If $X = [0,1]$ and we let $m$ be the Lebesgue measure on $[0,1]$ and $\nu$ be the counting measure on $[0,1]$, then are the following statements true?

  1. The only subset $S \subset [0,1]$ that is of measure zero relative to the counting measure is $\{\}$. Therefore the counting measure is complete on $[0,1]$.

  2. The Lebesgue Measure is not complete on $[0,1]$, for there exist pathological subsets of null sets in $[0,1]$ that are nevertheless not Lebesgue measurable.

  3. The counting measure is not $\sigma$-finite on $[0,1]$ since no countable number of finite subsets of $[0,1]$ could possibly cover $[0,1]$ (which has uncountably many points).
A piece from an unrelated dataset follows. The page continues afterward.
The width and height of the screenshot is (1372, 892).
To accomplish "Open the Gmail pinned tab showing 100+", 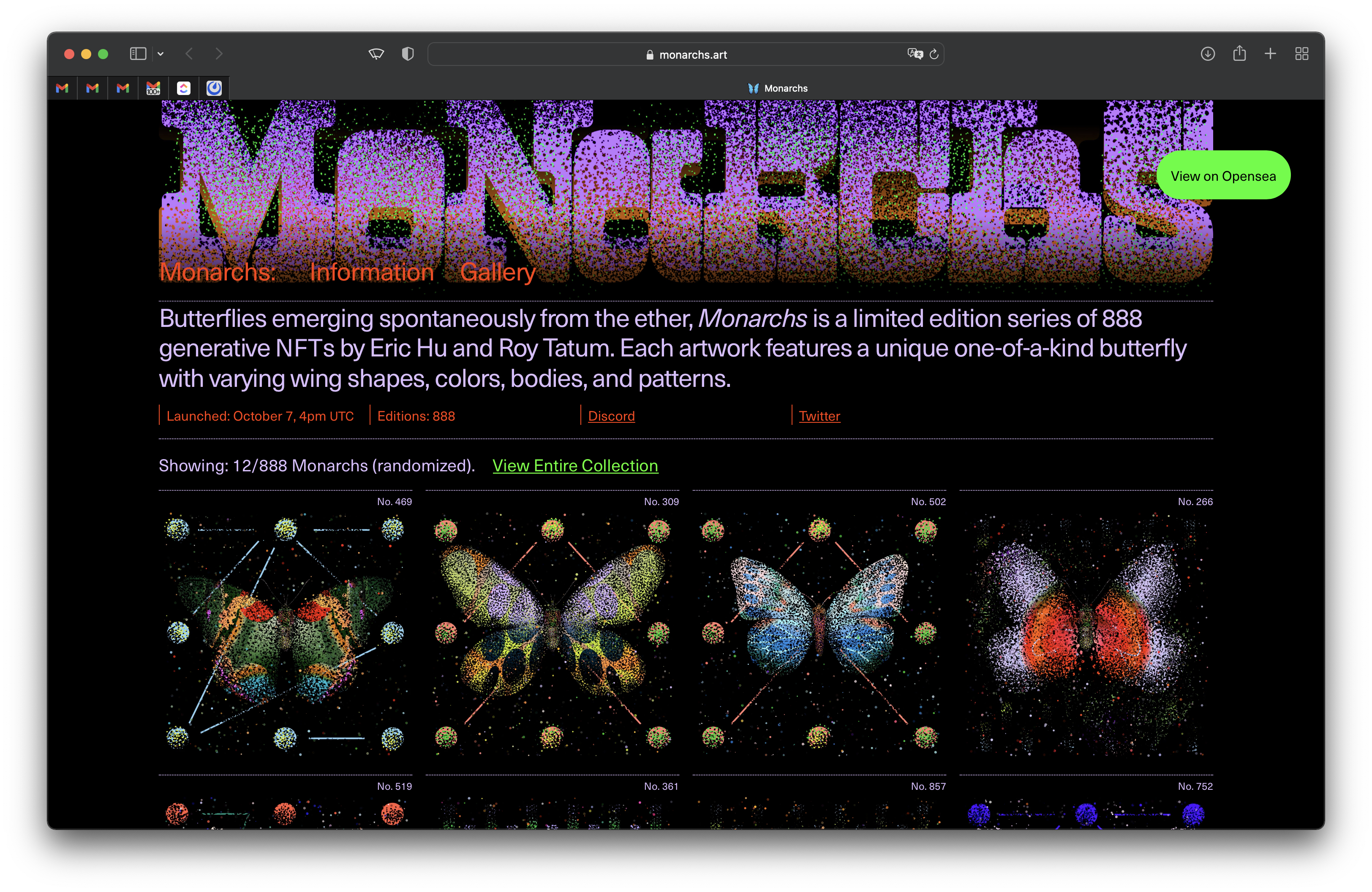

  4. The Lebesgue measure is $\sigma$-finite on $[0,1]$ since $m([0,1]) = 1$ implies $m$ is finite on $X$ and hence $m$ is trivially $\sigma$-finite on $X$ as well.

Are these all correct?

Best Answer

The arguments given in 1, 3, and 4 are certainly correct.

However, if I were your teacher, I'd tell you that the argument in 2 is incomplete without giving a specific null set $X\subset[0,1]$ and non-Lebesgue-measurable subset $Y\subset X$. Why not try to find one?